05 May 2022 :
Ahmadreza Djalali at Imminent Risk of Execution. The international community should react in time.
According to Iranian state media, Iranian-Swedish death row prisoner, Dr Ahmadreza Djalali will be executed by May 21, within two weeks.
The scheduled execution which is in reaction to the trial of Hamid Noury for war crimes in Sweden, demonstrates once again that the Islamic Republic of Iran uses the death penalty as an extortion and pressure tool on Western countries. Kazem Gharibabadi, the secretary of Iran’s High Council for Human Rights and deputy chief of the Iranian Judiciary’s International Affairs had threatened on May 2 that the sentences of individuals linked to Sweden would be carried out.
Iran Human Rights calls on the International community once again to stop Ahamdreza Djalali’s execution with timely action.
According to state-run ISNA, the death sentence of Dr Ahmadreza Djalali, a dual national researcher currently on death row for espionage charges, is scheduled to be carried out by the end of the Iranian month of Ordibehesht (May 21).
Ahmadreza Djalali was living in Sweden since 2009 and is a dual Swedish-Iranian national who was a physician crisis management researcher working at the Karolinska Institutet, a medical university near Stockholm.
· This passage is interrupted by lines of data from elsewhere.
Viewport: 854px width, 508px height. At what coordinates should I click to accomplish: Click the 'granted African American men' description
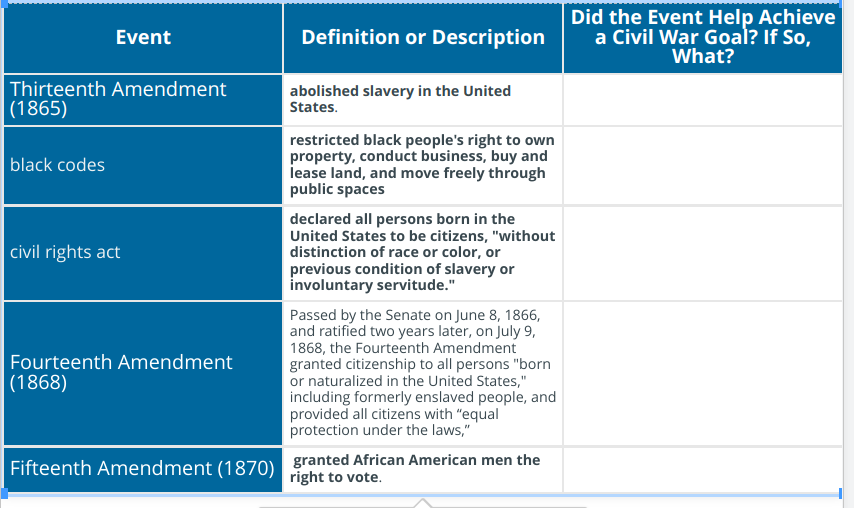[415, 469]
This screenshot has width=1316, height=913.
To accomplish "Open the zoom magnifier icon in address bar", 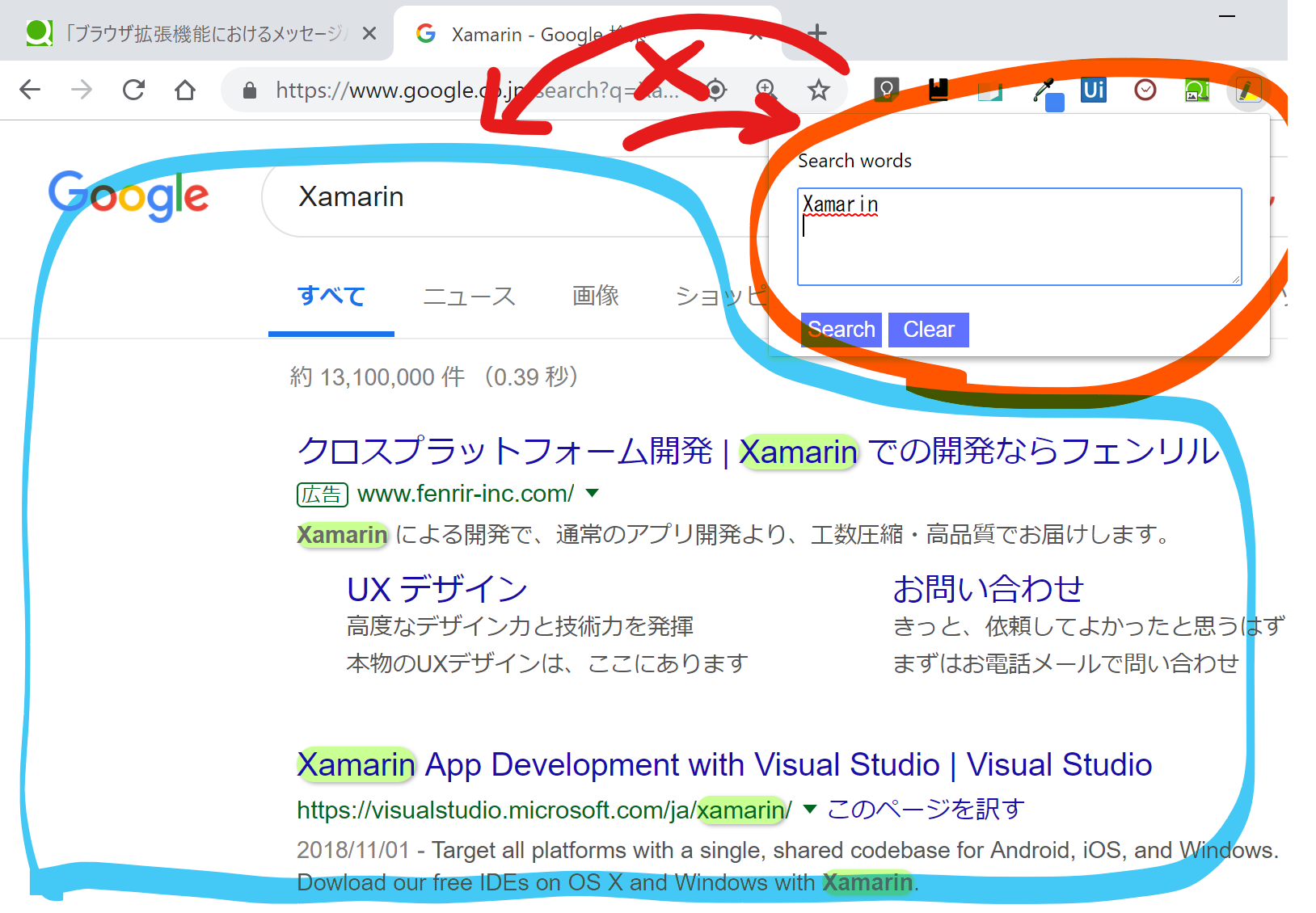I will pyautogui.click(x=766, y=90).
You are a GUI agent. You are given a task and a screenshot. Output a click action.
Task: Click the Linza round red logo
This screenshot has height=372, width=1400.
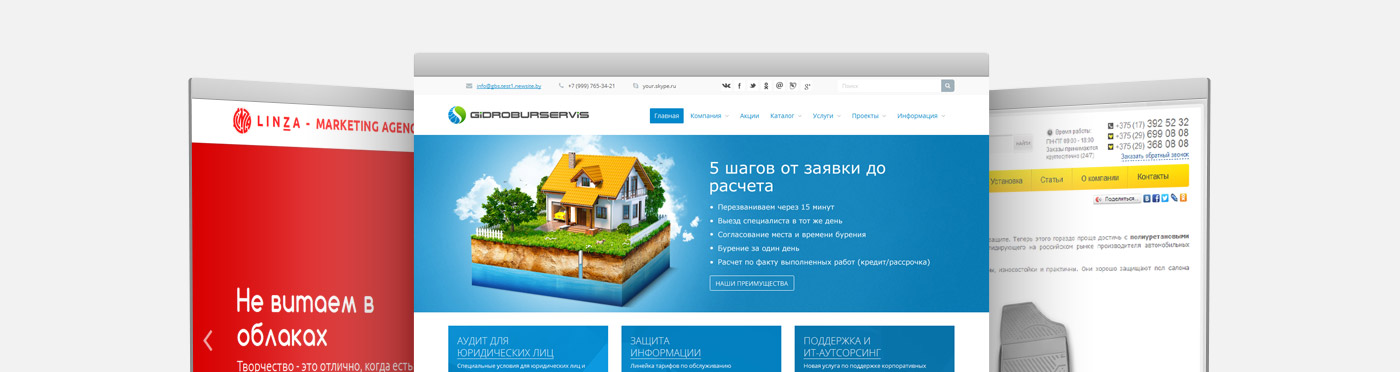pos(243,121)
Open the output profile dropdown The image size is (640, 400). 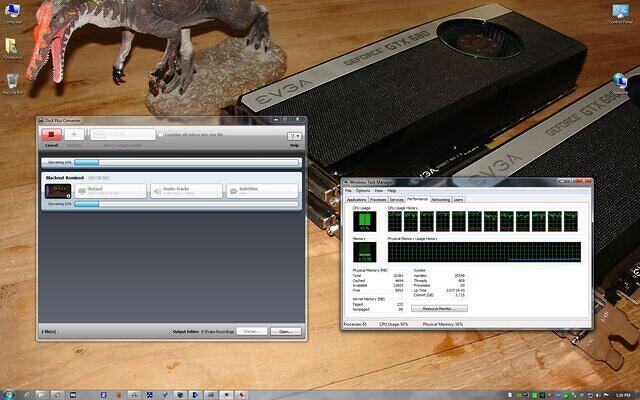[x=126, y=134]
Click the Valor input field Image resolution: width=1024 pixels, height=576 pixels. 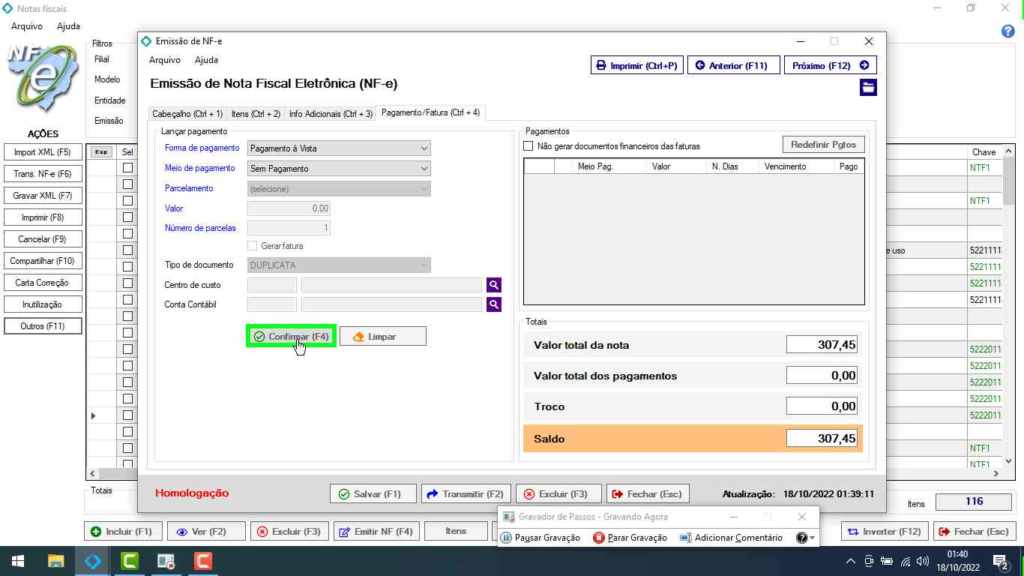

He was also teaching at universities in Italy and Belgium.
Ahmadreza had travelled to Iran at the official invitation of the University of Tehran when he was arrested in April 2016. Initially charged with “collaborating with hostile States”, he was later charged with “efsad-fil-arz (corruption on earth) through espionage for Israel” by the Revolutionary Court of Tehran. The charge was also upheld by the Supreme Court.
Ahmadreza Djalali was arrested by Ministry of Intelligence forces on 24 April 2016 while driving to Karaj. He spent three months in the Ministry’s detention centre where he was subjected to physical and psychological torture and pressure to make false self-incriminating confessions. His forced confessions were aired on national television, and were used as evidence of his guilt at trial.
Ahmadreza’s mother previously told Iran Human Rights: “They threatened Ahmadreza and told him that if he didn’t cooperate with them, they would kill his children in Sweden. They kept him in a solitary cell full of cockroaches and ants for a long time. He was blindfolded and constantly cursed at and humiliated throughout his interrogations in Ward 209 of Evin Prison.”
The threat of Ahmadreza’s execution in retaliation for the trial of an Islamic Republic official in Sweden shows that the Iranian government is using the death penalty as a political tool to achieve its goals. Iran Human Rights warns of the imminent risk to Ahmadreza Djalali’s life should the international community not react in time. According to the 2021 Annual Report on the Death Penalty in Iran, at least 13 people were executed on the security charges of efsad-fil-arz (corruption on earth), moharebeh (enmity against God) and baghy (armed rebellion).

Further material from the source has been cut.